After a busy season, the union representing the airline’s pilots announced it would begin “informational meetings” at the airline’s three main hubs over fatigue, a lack of “adequate accommodation” and unfair work schedules.
Airports where demonstrations are planned include Dallas/Fort Worth International Airport (home to American Airlines) and Miami International Airport.
“Our airline needs planning practices that support safety margins, respect the needs of pilots and passengers, and reduce American Airlines’ risk to protect and increase revenue,” the Allied Pilots Association said in a statement.

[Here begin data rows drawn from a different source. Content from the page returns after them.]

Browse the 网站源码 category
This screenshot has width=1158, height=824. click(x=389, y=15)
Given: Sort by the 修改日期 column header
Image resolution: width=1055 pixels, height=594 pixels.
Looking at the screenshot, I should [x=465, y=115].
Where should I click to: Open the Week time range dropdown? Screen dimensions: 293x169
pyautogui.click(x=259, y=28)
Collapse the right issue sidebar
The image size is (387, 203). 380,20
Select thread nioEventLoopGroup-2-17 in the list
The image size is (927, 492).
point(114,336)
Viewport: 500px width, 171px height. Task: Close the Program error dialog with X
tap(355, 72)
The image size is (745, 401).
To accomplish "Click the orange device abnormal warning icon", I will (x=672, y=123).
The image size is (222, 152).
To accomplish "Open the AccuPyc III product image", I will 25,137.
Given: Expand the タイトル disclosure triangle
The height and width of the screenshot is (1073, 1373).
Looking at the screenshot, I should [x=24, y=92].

American Airlines Holiday Flight Cancellations 2017
In June, the airline canceled hundreds of scheduled flights due to staff shortages and other weather and maintenance-related issues, and continued to cancel 50 to 80 flights a day through mid-July.
“The first few weeks of June brought unprecedented weather to our major hubs, which severely impacted our operations, causing delays, cancellations and disruptions to crew schedules and our customers’ plans,” American Airlines said in a statement at the time.

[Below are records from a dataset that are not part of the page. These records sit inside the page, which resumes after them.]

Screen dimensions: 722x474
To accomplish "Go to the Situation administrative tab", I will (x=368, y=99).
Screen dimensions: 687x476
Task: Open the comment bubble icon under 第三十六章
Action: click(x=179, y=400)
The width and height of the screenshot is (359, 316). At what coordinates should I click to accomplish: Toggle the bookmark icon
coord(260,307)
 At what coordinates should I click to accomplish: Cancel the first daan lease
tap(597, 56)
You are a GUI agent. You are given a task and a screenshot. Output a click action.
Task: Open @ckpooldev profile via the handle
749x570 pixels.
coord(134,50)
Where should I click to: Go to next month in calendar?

“This coupled with labor shortages that some of our suppliers are struggling with and an incredibly rapid increase in customer demand has led us to adjust some of our regular flights until mid-July to create additional stability and reliability in our operations.”
Before that, the company reportedly asked its Dallas/Fort Worth employees to take extra shifts during the summer months and would not offer additional compensation, such as extra pay or bonuses.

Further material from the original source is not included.